If you’ve seen this line in raycasting examples:

rayDirection.normalize();

and thought “yeah yeah, makes it normal… whatever that means” — here’s what it actually does and why it matters.

The short version

normalize() makes a vector exactly 1 unit long while keeping it pointing in the same direction.

That’s it.

If you start with this:

const rayDirection = new THREE.Vector3(10, 0, 0);

You have a vector pointing along the positive X axis, but its length is 10.

After this:

rayDirection.normalize();

It becomes:

(1, 0, 0)

Same direction. Length is now exactly 1.

What normalization really means

Mathematically, normalization just divides a vector by its length:

normalized = v / |v|

So if the length is 10, every component gets divided by 10.

You can see it directly:

const v = new THREE.Vector3(10, 0, 0);

console.log(v.length()); // 10

v.normalize();

console.log(v.length()); // 1

The direction didn’t change. Only the magnitude did.

Here's a handy diagram to visualize it:

(credit: from a Medium article on text analysis, but it fits perfectly here)

Why Three.js raycasting needs this

The important part: Raycaster expects the direction to be normalized.

There are two main reasons.

1. Distance calculations assume unit length
   
   When a ray hits something, Three.js calculates how far along the ray the intersection happened.
   
   Those distance values only make sense if the direction vector has length 1.
   
   If your direction vector had length 10, the internal math would scale everything incorrectly.

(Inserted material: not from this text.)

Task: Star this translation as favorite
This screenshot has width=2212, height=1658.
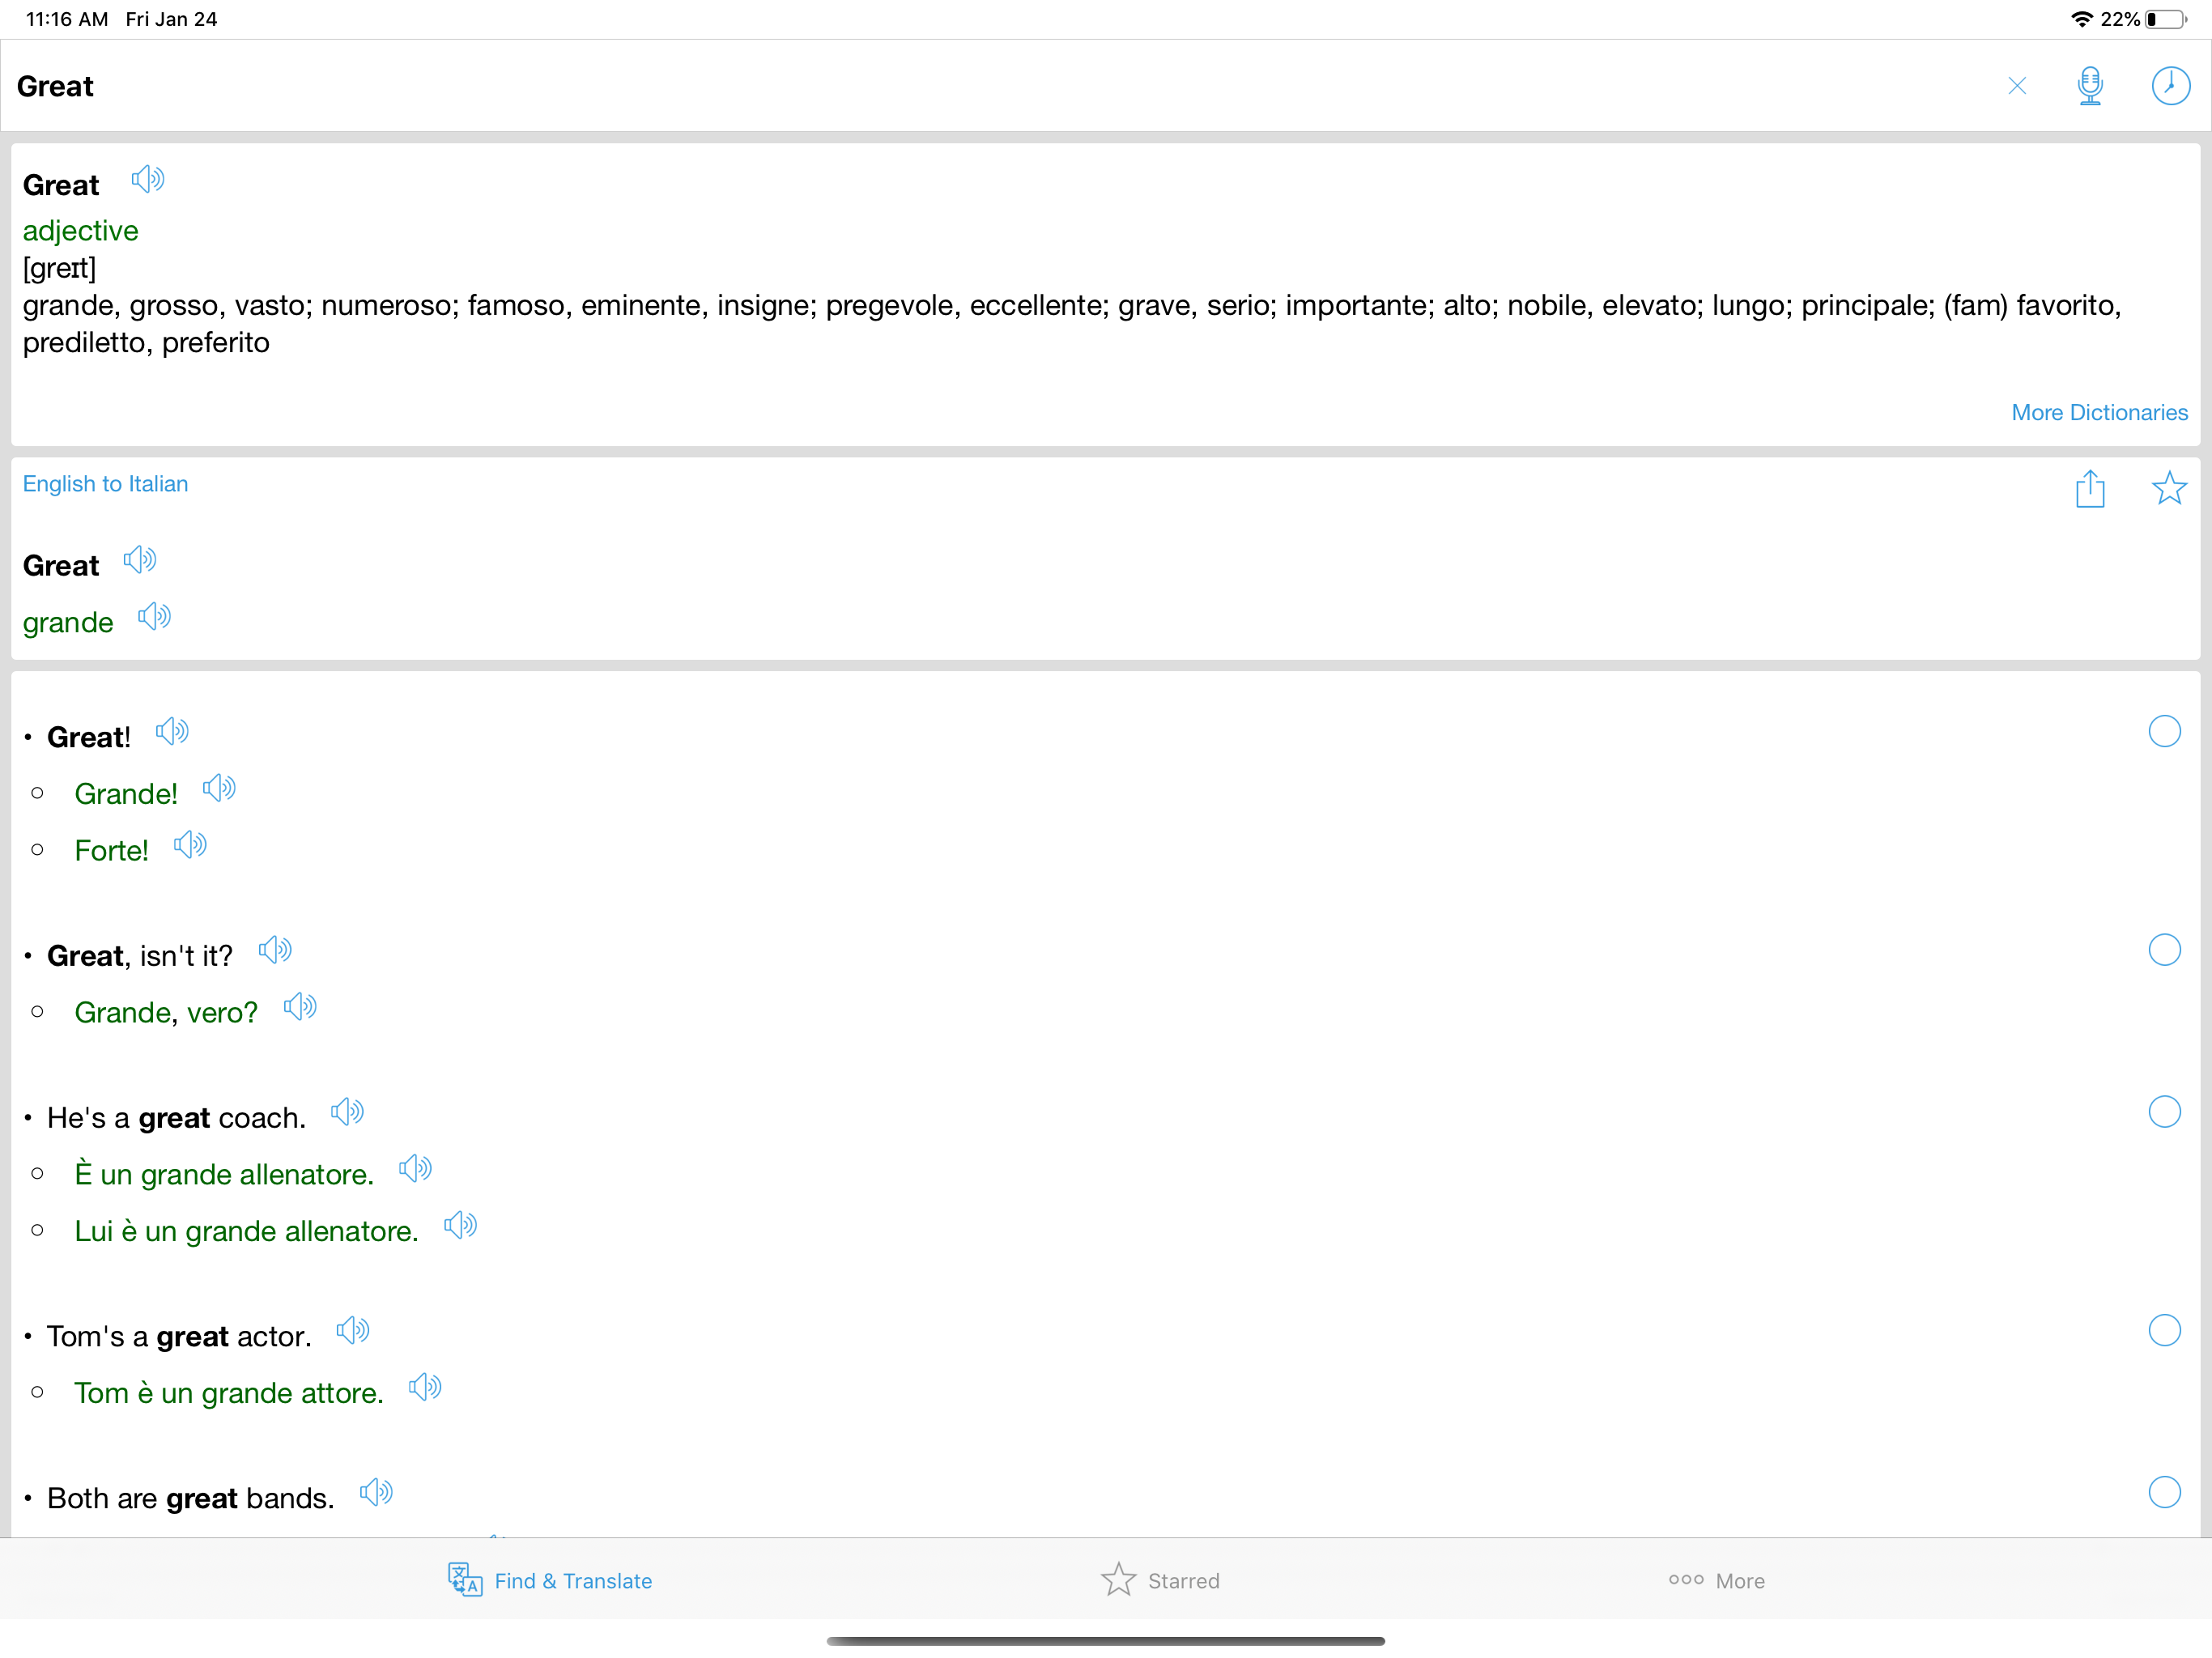Action: tap(2168, 489)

Distances would no longer match world units properly.
   
   A normalized vector makes 1 unit of direction = 1 unit in the scene.

2. The math assumes it
   
   Many ray–geometry intersection formulas assume the direction vector is a unit vector. The docs explicitly state that the direction must be normalized.
   
   So even if things seem to work without it, you're relying on undefined behavior.

What your ray code is actually doing

const rayOrigin = new THREE.Vector3(-3, 0, 0);
const rayDirection = new THREE.Vector3(10, 0, 0);

rayDirection.normalize();

const raycaster = new THREE.Raycaster(rayOrigin, rayDirection);

This creates:

• A ray starting at x = -3

• Shooting straight right along the X axis

• With a properly normalized direction

Now when you call:

raycaster.intersectObjects(scene.children);

The intersection distances will be correct and consistent.

Important detail: normalize() mutates

One thing people miss:

vector.normalize();

This changes the original vector.

If you need the original untouched:

const direction = original.clone().normalize();

How to control ray length (don’t scale the direction)

If you want to limit how far the ray checks for intersections, don’t multiply the direction.

Do this instead:

raycaster.far = 100;
raycaster.near = 0;

Keep the direction normalized. Let the raycaster handle range.

Quick mental model

Think of a direction vector like a compass needle.

Before normalization, it might be a 10-meter long arrow.

After normalization, it’s a 1-meter arrow pointing the same way.

Raycasting wants the 1-meter version so all distance math stays clean and predictable.

One sentence explanation

normalize() makes your direction vector exactly 1 unit long while keeping it pointing the same way — and Three.js raycasting depends on that.